[EXTRACTED DATA]

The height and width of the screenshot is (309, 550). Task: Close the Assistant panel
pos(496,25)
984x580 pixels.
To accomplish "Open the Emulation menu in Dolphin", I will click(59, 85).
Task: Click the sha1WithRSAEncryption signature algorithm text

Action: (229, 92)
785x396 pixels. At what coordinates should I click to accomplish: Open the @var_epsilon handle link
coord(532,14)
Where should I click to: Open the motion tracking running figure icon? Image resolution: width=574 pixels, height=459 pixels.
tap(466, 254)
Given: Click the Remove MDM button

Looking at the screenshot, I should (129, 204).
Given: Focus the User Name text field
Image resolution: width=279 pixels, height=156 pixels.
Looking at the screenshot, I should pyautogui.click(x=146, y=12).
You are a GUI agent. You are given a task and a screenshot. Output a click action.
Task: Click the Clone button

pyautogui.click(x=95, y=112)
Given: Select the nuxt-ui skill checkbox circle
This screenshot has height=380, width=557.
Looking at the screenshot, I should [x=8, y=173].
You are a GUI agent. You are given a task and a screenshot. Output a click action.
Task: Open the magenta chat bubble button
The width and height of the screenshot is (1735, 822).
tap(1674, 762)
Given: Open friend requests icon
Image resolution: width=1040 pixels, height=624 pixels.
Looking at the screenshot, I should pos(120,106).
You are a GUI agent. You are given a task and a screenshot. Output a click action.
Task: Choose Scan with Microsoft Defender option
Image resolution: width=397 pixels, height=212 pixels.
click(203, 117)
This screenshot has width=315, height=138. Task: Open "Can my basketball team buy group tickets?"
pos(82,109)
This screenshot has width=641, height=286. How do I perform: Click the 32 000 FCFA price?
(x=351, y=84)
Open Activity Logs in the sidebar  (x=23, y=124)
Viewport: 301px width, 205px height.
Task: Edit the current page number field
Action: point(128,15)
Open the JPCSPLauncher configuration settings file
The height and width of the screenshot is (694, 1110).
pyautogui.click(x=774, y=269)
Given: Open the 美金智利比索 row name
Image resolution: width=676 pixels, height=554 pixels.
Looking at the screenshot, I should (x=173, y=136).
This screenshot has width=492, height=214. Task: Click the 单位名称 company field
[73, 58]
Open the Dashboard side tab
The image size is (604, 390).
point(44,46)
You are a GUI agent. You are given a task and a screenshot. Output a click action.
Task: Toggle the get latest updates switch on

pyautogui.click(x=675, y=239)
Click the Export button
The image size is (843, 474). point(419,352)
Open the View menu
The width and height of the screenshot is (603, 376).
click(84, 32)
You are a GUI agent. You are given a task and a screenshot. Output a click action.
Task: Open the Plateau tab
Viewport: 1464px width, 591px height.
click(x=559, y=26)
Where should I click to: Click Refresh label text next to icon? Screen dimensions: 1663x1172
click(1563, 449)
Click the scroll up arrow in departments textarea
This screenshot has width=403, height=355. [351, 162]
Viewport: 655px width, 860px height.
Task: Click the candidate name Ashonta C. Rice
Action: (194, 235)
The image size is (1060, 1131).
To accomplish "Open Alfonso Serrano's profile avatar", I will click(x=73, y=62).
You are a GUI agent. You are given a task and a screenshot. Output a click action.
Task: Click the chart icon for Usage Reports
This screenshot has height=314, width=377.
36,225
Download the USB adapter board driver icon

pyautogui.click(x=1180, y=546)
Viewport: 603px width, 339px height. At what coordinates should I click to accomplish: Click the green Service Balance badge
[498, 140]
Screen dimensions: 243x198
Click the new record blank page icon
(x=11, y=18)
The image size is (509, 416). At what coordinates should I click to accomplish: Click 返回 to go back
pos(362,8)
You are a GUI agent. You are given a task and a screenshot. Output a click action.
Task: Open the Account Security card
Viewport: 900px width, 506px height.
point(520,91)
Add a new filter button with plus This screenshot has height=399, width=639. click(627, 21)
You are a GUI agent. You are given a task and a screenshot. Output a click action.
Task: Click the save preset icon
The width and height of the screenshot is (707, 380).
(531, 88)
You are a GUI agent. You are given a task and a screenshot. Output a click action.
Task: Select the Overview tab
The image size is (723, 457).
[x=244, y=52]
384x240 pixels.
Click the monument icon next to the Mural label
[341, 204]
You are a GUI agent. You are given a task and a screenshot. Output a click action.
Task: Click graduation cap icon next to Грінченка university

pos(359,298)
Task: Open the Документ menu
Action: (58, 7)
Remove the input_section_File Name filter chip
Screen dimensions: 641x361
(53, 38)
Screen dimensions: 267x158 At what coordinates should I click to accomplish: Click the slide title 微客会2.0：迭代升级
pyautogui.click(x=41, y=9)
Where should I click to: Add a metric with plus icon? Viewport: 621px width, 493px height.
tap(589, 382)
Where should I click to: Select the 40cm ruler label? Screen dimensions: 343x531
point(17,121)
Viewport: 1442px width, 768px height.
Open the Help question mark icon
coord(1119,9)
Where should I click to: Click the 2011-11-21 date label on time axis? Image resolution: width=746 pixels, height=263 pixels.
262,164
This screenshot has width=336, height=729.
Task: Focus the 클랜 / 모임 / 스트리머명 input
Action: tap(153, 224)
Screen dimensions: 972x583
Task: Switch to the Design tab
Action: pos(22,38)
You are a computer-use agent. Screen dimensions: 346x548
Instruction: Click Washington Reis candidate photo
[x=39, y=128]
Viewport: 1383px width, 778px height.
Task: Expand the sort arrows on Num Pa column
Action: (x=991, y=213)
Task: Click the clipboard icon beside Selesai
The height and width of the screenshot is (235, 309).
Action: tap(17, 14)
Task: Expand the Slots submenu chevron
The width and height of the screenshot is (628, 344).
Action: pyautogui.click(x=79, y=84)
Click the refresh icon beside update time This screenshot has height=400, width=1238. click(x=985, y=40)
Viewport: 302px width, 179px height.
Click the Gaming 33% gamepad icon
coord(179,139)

[/EXTRACTED DATA]

**TASK REQUIREMENTS**
Word for word, write out each entry shown above.

**TASK RESULT**
The height and width of the screenshot is (309, 550). Task: Close the Assistant panel
pos(496,25)
984x580 pixels.
To accomplish "Open the Emulation menu in Dolphin", I will click(59, 85).
Task: Click the sha1WithRSAEncryption signature algorithm text

Action: (229, 92)
785x396 pixels. At what coordinates should I click to accomplish: Open the @var_epsilon handle link
coord(532,14)
Where should I click to: Open the motion tracking running figure icon? Image resolution: width=574 pixels, height=459 pixels.
tap(466, 254)
Given: Click the Remove MDM button

Looking at the screenshot, I should (129, 204).
Given: Focus the User Name text field
Image resolution: width=279 pixels, height=156 pixels.
Looking at the screenshot, I should pyautogui.click(x=146, y=12).
You are a GUI agent. You are given a task and a screenshot. Output a click action.
Task: Click the Clone button

pyautogui.click(x=95, y=112)
Given: Select the nuxt-ui skill checkbox circle
This screenshot has height=380, width=557.
Looking at the screenshot, I should [x=8, y=173].
You are a GUI agent. You are given a task and a screenshot. Output a click action.
Task: Open the magenta chat bubble button
The width and height of the screenshot is (1735, 822).
tap(1674, 762)
Given: Open friend requests icon
Image resolution: width=1040 pixels, height=624 pixels.
Looking at the screenshot, I should pos(120,106).
You are a GUI agent. You are given a task and a screenshot. Output a click action.
Task: Choose Scan with Microsoft Defender option
Image resolution: width=397 pixels, height=212 pixels.
click(203, 117)
This screenshot has width=315, height=138. Task: Open "Can my basketball team buy group tickets?"
pos(82,109)
This screenshot has width=641, height=286. How do I perform: Click the 32 000 FCFA price?
(x=351, y=84)
Open Activity Logs in the sidebar  (x=23, y=124)
Viewport: 301px width, 205px height.
Task: Edit the current page number field
Action: point(128,15)
Open the JPCSPLauncher configuration settings file
The height and width of the screenshot is (694, 1110).
pyautogui.click(x=774, y=269)
Given: Open the 美金智利比索 row name
Image resolution: width=676 pixels, height=554 pixels.
Looking at the screenshot, I should (x=173, y=136).
This screenshot has width=492, height=214. Task: Click the 单位名称 company field
[73, 58]
Open the Dashboard side tab
The image size is (604, 390).
point(44,46)
You are a GUI agent. You are given a task and a screenshot. Output a click action.
Task: Toggle the get latest updates switch on

pyautogui.click(x=675, y=239)
Click the Export button
The image size is (843, 474). point(419,352)
Open the View menu
The width and height of the screenshot is (603, 376).
click(84, 32)
You are a GUI agent. You are given a task and a screenshot. Output a click action.
Task: Open the Plateau tab
Viewport: 1464px width, 591px height.
click(x=559, y=26)
Where should I click to: Click Refresh label text next to icon? Screen dimensions: 1663x1172
click(1563, 449)
Click the scroll up arrow in departments textarea
This screenshot has width=403, height=355. [351, 162]
Viewport: 655px width, 860px height.
Task: Click the candidate name Ashonta C. Rice
Action: (194, 235)
The image size is (1060, 1131).
To accomplish "Open Alfonso Serrano's profile avatar", I will click(x=73, y=62).
You are a GUI agent. You are given a task and a screenshot. Output a click action.
Task: Click the chart icon for Usage Reports
This screenshot has height=314, width=377.
36,225
Download the USB adapter board driver icon

pyautogui.click(x=1180, y=546)
Viewport: 603px width, 339px height. At what coordinates should I click to accomplish: Click the green Service Balance badge
[498, 140]
Screen dimensions: 243x198
Click the new record blank page icon
(x=11, y=18)
The image size is (509, 416). At what coordinates should I click to accomplish: Click 返回 to go back
pos(362,8)
You are a GUI agent. You are given a task and a screenshot. Output a click action.
Task: Open the Account Security card
Viewport: 900px width, 506px height.
point(520,91)
Add a new filter button with plus This screenshot has height=399, width=639. click(627, 21)
You are a GUI agent. You are given a task and a screenshot. Output a click action.
Task: Click the save preset icon
The width and height of the screenshot is (707, 380).
(531, 88)
You are a GUI agent. You are given a task and a screenshot. Output a click action.
Task: Select the Overview tab
The image size is (723, 457).
[x=244, y=52]
384x240 pixels.
Click the monument icon next to the Mural label
[341, 204]
You are a GUI agent. You are given a task and a screenshot. Output a click action.
Task: Click graduation cap icon next to Грінченка university

pos(359,298)
Task: Open the Документ menu
Action: (58, 7)
Remove the input_section_File Name filter chip
Screen dimensions: 641x361
(53, 38)
Screen dimensions: 267x158 At what coordinates should I click to accomplish: Click the slide title 微客会2.0：迭代升级
pyautogui.click(x=41, y=9)
Where should I click to: Add a metric with plus icon? Viewport: 621px width, 493px height.
tap(589, 382)
Where should I click to: Select the 40cm ruler label? Screen dimensions: 343x531
point(17,121)
Viewport: 1442px width, 768px height.
Open the Help question mark icon
coord(1119,9)
Where should I click to: Click the 2011-11-21 date label on time axis? Image resolution: width=746 pixels, height=263 pixels.
262,164
This screenshot has width=336, height=729.
Task: Focus the 클랜 / 모임 / 스트리머명 input
Action: tap(153, 224)
Screen dimensions: 972x583
Task: Switch to the Design tab
Action: pos(22,38)
You are a computer-use agent. Screen dimensions: 346x548
Instruction: Click Washington Reis candidate photo
[x=39, y=128]
Viewport: 1383px width, 778px height.
Task: Expand the sort arrows on Num Pa column
Action: (x=991, y=213)
Task: Click the clipboard icon beside Selesai
The height and width of the screenshot is (235, 309).
Action: tap(17, 14)
Task: Expand the Slots submenu chevron
The width and height of the screenshot is (628, 344).
Action: pyautogui.click(x=79, y=84)
Click the refresh icon beside update time This screenshot has height=400, width=1238. click(x=985, y=40)
Viewport: 302px width, 179px height.
Click the Gaming 33% gamepad icon
coord(179,139)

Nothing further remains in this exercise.